At the most basic level, one can surmise that Canon chose to include a low pass filter in the EOS 5Ds while also offering the EOS 5Ds R without¹ a low pass filter because they felt there was enough demand for both options in the marketplace to generate a worthwhile return on the additional investment during product developments as well as the additional expense of having two models instead of one during production and distribution.
¹ Though it is not actually without a low pass filter. Rather, it has a low pass filter that reverses its own effect, as your question accurately reflects.
Just like the Nikon D800E, the EOS 5Ds R actually does have an "anti-aliasing" low pass filter in which the second layer is oriented at 180° from the first. Orienting at 180° instead of the typical 90° largely reverses the effect of the first layer. This makes two different versions of the same model much more feasible from a production cost standpoint:
- All of the spacing in the filter stack in front of the surface of the sensor can be the same.

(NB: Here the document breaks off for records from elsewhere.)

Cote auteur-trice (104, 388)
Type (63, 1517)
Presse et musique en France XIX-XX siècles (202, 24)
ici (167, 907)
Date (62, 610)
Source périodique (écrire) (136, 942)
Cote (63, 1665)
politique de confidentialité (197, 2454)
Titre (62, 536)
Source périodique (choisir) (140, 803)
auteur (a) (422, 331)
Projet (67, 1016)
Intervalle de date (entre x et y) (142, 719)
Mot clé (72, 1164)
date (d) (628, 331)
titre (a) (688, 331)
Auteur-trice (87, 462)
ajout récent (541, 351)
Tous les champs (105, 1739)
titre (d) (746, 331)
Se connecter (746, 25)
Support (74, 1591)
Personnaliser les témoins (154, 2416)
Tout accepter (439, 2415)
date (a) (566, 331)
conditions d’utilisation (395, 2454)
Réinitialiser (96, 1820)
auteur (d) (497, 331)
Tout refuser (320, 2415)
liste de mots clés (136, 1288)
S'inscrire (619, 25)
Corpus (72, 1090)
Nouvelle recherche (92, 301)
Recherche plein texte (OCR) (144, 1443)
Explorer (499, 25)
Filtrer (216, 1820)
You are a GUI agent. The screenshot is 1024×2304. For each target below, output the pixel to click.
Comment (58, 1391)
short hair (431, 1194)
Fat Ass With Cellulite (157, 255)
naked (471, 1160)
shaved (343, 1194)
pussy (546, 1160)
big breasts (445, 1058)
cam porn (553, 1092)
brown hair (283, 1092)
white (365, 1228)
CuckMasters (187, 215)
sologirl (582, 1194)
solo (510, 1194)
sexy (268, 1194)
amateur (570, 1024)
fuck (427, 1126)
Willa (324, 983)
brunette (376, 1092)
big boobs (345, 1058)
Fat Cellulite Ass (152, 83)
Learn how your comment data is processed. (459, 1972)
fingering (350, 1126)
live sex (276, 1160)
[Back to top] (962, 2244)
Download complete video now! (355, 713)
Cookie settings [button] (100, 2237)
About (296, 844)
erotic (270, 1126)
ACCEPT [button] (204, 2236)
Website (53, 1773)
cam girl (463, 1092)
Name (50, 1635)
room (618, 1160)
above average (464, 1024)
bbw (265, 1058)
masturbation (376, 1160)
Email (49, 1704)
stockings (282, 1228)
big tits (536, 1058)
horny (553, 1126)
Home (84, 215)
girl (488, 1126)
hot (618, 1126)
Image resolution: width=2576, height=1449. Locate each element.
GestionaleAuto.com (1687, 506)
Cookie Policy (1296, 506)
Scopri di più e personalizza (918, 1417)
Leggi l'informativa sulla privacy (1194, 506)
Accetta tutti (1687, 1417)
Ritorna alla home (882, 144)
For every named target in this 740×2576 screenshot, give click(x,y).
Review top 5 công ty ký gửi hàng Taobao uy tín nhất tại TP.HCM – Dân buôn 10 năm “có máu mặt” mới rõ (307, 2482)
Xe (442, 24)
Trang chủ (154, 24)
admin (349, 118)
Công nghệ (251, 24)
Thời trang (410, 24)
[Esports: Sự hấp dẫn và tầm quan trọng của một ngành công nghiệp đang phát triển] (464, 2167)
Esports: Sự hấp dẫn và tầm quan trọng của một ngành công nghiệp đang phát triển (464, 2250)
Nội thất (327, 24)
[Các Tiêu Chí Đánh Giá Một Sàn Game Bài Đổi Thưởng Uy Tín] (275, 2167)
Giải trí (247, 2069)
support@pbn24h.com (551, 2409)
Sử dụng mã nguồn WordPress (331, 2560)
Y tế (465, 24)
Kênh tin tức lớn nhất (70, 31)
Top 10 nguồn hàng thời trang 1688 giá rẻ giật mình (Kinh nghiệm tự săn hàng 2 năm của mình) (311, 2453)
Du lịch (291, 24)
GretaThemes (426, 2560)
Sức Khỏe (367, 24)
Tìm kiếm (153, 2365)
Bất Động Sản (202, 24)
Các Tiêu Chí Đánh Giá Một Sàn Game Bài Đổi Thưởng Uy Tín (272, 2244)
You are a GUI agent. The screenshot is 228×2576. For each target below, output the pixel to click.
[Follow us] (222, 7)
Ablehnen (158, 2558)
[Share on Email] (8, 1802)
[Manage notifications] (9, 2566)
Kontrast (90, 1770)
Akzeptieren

- The resulting filter stack will have the same effective "cover glass" thickness for both models. Cover glass thickness is important because it determines certain lens design parameters to take into account regarding the way light is refracted as it goes through the filter stack immediately in front of the sensor. Remove the cover glass, or change its thickness, and the same lenses will perform differently at the same lens to sensor distance.
Roger Cicala, the founder and chief lens guru at lensrentals.com, wrote a series of blogs on the subject of cover glass thickness after he discovered not using a cover glass for one of his testing methods on a lab bench were giving very unexpected results. These explain how varying the cover glass thickness can affect lens performance.